Sudan is set to add one more to the list of its museums: a center to commemorate how the United States economic sanctions impacted the north-east African nation.
The proposed museum will document how the two-decade embargo affected economic production, besides cultural, technological and intellectual development. The Sudanese culture minister, al-Tayeb Hassan Badawi, said the museum will be modeled after Japan’s Hiroshima museum, the Rwanda genocide memorial, or South Africa’s apartheid museum, according to state news agency SUNA.
The decision to build the museum comes after president Donald Trump recently issued an executive order revoking the sanctions. In 1993, the US designated Sudan a “state sponsor of terrorism,” and in 1997 imposed a comprehensive trade embargo and blocked all government assets that were in the US.
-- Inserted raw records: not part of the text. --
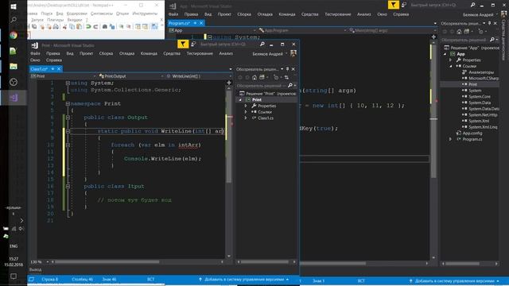Open the Отладка menu in Print window

click(126, 53)
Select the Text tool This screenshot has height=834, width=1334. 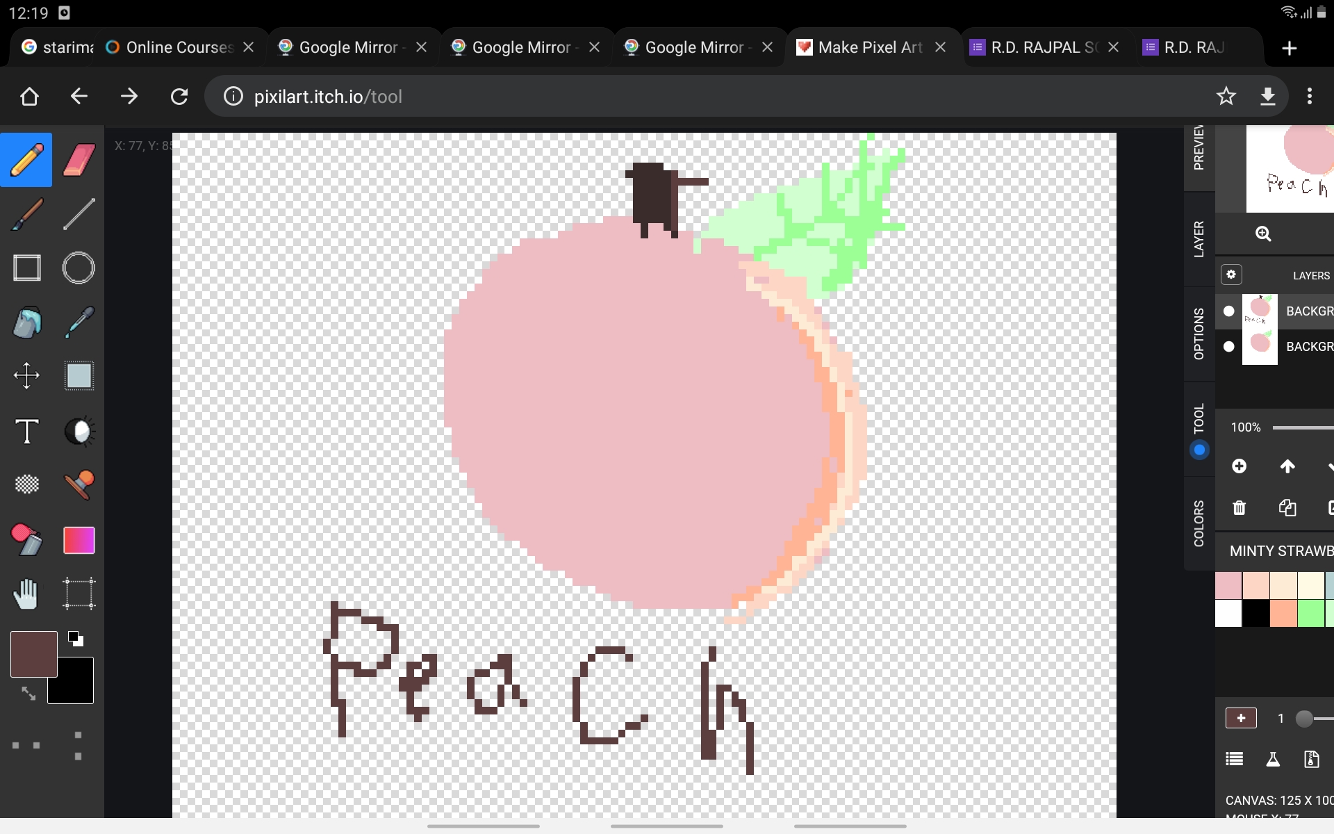pyautogui.click(x=27, y=430)
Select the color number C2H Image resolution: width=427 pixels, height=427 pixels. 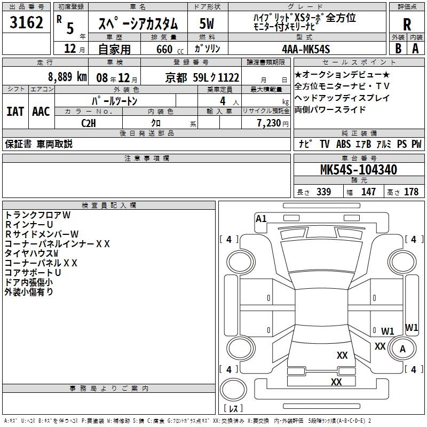coord(88,122)
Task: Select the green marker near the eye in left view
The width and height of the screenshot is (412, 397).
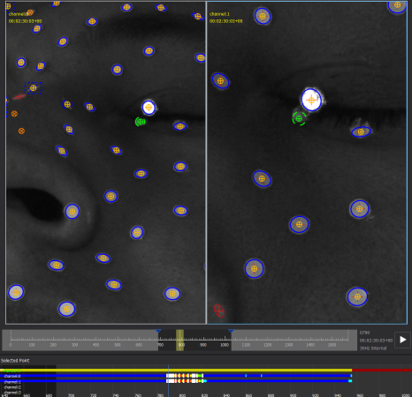Action: click(141, 122)
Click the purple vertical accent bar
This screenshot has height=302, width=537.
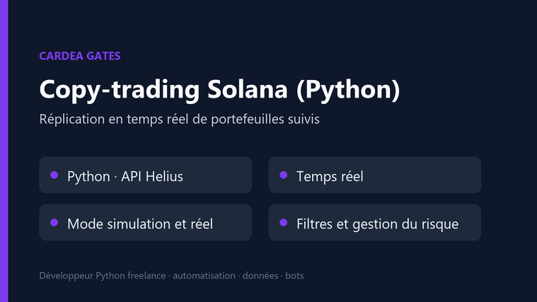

But following a 16-month bilateral effort, the Trump administration agreed to lift the blockage after Sudan agreed to cede hostilities in areas like Darfur, improve humanitarian access in conflict-ridden regions, and collaborate with the Americans in tackling the threat of terrorism.
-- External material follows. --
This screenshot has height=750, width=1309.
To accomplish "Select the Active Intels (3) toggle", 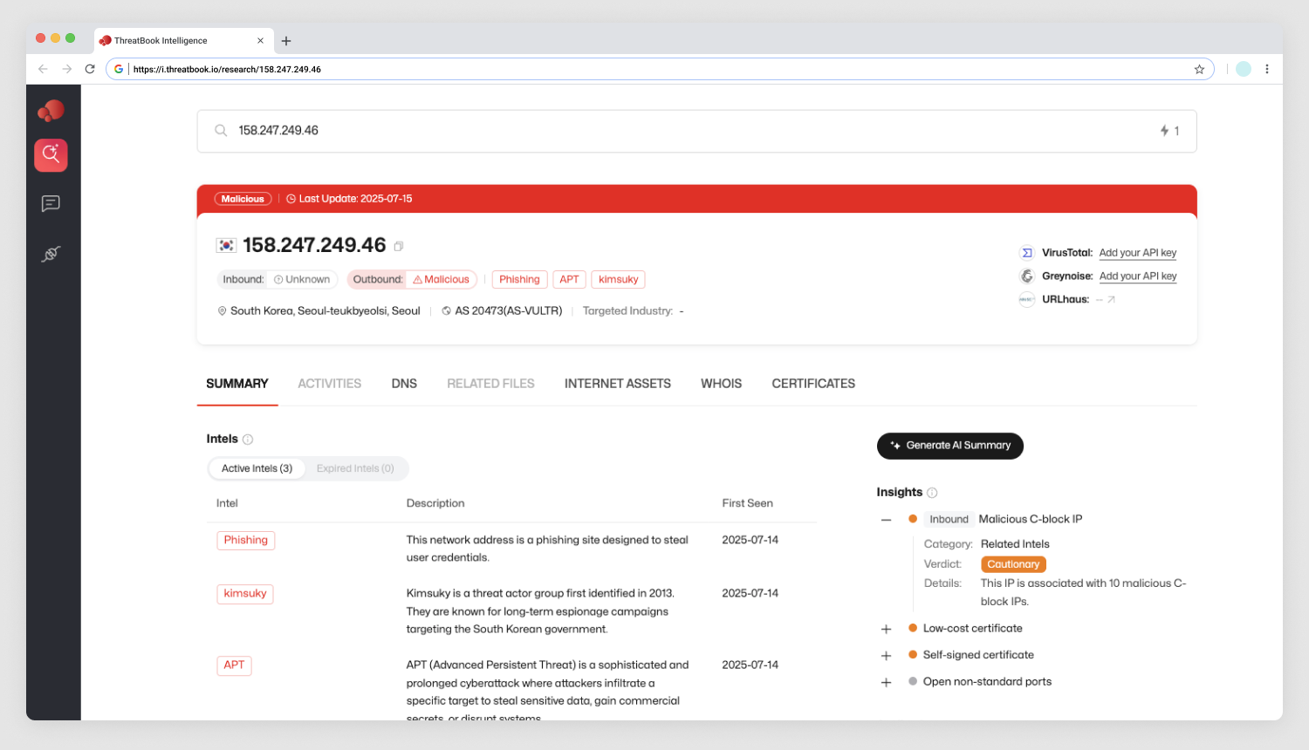I will tap(256, 468).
Yet the building of the museum only serves to push the government’s narrative and highlights its hypocrisy as it deepens its effort to cultivate an image of being an underdog. The landmark will also bolster its posture, which casts off the devastation caused by rebel fightings, brutal killings, and burning of villages. With little credible footing, Sudan’s government hopes to embolden its people to continue resisting what it implies is US imperialism—long after the sanctions have ended.
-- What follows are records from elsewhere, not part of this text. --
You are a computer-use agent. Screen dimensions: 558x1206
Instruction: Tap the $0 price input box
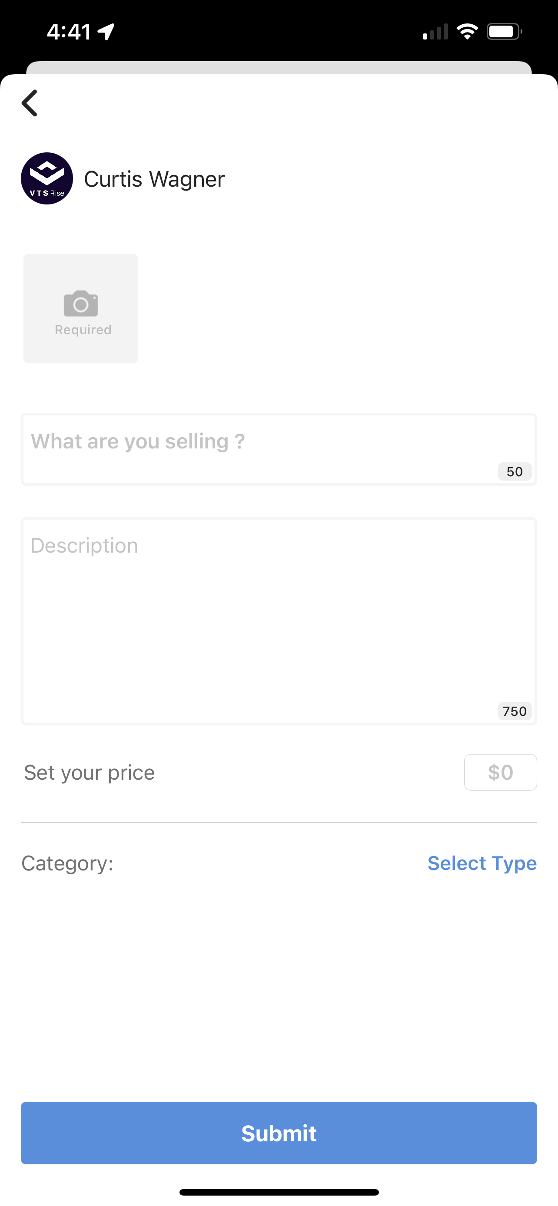(500, 772)
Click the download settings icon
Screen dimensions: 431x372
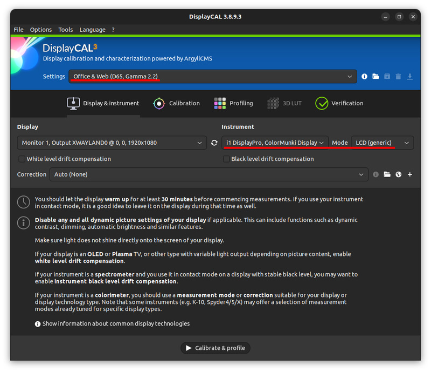point(409,77)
Indeed, the broad sanctions radically impacted the lives of ordinary citizens, increased the country’s isolation, and affected key service and financial sectors of the economy. Originally intended to pressure the government, the ban made it hard for people to conduct business, send or transfer money, or even access medical care. The secession of South Sudan in 2011 only increased these problems, as the government lost much-needed oil revenues. Through it all, officials have insisted they had succeeded “partially to outrun this siege.”
The embargo also strengthened the hand of the ruling elite, and especially president Omar Hassan al-Bashir, who has been ruling the country for almost three decades now. Al-Bashir’s incompetent government has continued to harass and jail activists and opposition members, shut down the internet, and continued to perpetrate violence against its own people in areas like Darfur and South Kordofan.
President al-Bashir himself is wanted by the International Criminal Court for coordinating the killing, raping, and displacement of hundreds of thousands of civilians from Darfur between 2003 and 2008.
And while those killed and maimed in Darfur might not get a landmark soon, the new museum of sanctions will go a long way to show that Khartoum has come out on top.